Shojin Ryori, la cuisine végétarienne bouddhique japonaise
©Atsushi Sano
Une soupe et trois plats issus de végétaux de saison, locaux si possible, le tout accompagné d’un bol de riz. Tel est le principe du « ichiju sansai », la forme de repas traditionnelle japonaise, transposée en version végétarienne pour la shôjin ryôri. Littéralement « cuisine de dévotion », celle-ci est intimement liée au bouddhisme et se déguste généralement dans des temples. Elle se caractérise par sa simplicité et son refus du gâchis.
La shojin ryori se développe à partir du XIIIème siècle au Japon, en concomitance avec l’expansion du bouddhisme Zen et de moines comme Dogen. Ce dernier participe beaucoup à la codification de la méditation assise, dite zazen. Or, la cuisine de dévotion doit accompagner la pratique de la méditation et favoriser l’équilibre et l’alignement du corps et de l’esprit. On y retrouve donc des aliments frais et légers. Mais pas de viande, car tuer des animaux brouille l’esprit et est contraire aux principes du bouddhisme. De même pour les saveurs trop prononcées qui sont à proscrire, comme celles de l’ail et de l’oignon, par ailleurs des plantes à racine dont l’arrachage est aussi condamné.
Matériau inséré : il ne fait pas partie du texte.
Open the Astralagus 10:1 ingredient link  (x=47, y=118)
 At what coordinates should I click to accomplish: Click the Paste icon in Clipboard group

Les aliments les plus communs en shojin ryori sont donc ceux à base de soja comme le tofu de toutes sortes (dont le goma-dofu, sa version au sésame), les plantes sauvages de montagne telles le kuzu ou encore des racines . Souvent, un repas se doit de respecter la règle des « cinq ». Les cinq couleurs tout d’abord avec une préférence pour des ingrédients blanc, vert, jaune, rouge et sombre (noir). Aux couleurs s’ajoutent les cinq goûts : le doux, l’amer, le salé, l’acide et l’insaisissable « umami », dit savoureux. Enfin, il faut aussi satisfaire aux cinq méthodes de préparation avec un aliment cru, un mijoté ou en ragoût, un bouilli, un rôti et un cuit à la vapeur. Si l’on souhaite pousser le perfectionnisme plus loin, on peut aussi satisfaire à la théorie des cinq éléments ou godai.
Malgré toutes ses règles et son apparente simplicité, la shojin ryori est on ne peut plus savoureuse. Elle privilégie le goût naturel des aliments, qu’elle fait ressortir sans abuser d’assaisonnement. Comment résister à un plat de nasu dengaku, des aubergines caramélisées au miso ? Ou encore à une poignée de tempura de légumes, à la délicieuse friture. Tout dans la préparation est pensé pour limiter le gaspillage. Les peaux ou tiges des légumes et plantes sont par exemple réutilisés pour aromatiser le bouillon. Quant aux feuilles, elles peuvent servir de décoration. Mais tout doit être mangé ! Et sans faire de bruit, comme le prescrit la tradition.
Pour goûter à la shojin ryori, rien ne vaut un détour par Koyasan et ses multiples temples qui proposent le shukubo, l’hébergement, accompagné de repas typiques de la cuisine de dévotion. Ou alors une excursion en montagne à Nagano où se trouve le Zenko-ji, l’un des plus anciens temples du Japon où sont préservées des traditions bouddhiques millénaires.
De quoi se rapprocher de la nature comme le faisaient les yamabushi, moines de la montagne, qui ne juraient que par le shugendo. Un ascétisme censé mener à la spiritualité et dont nos sociétés frénétiques ne sauraient que trop s’inspirer.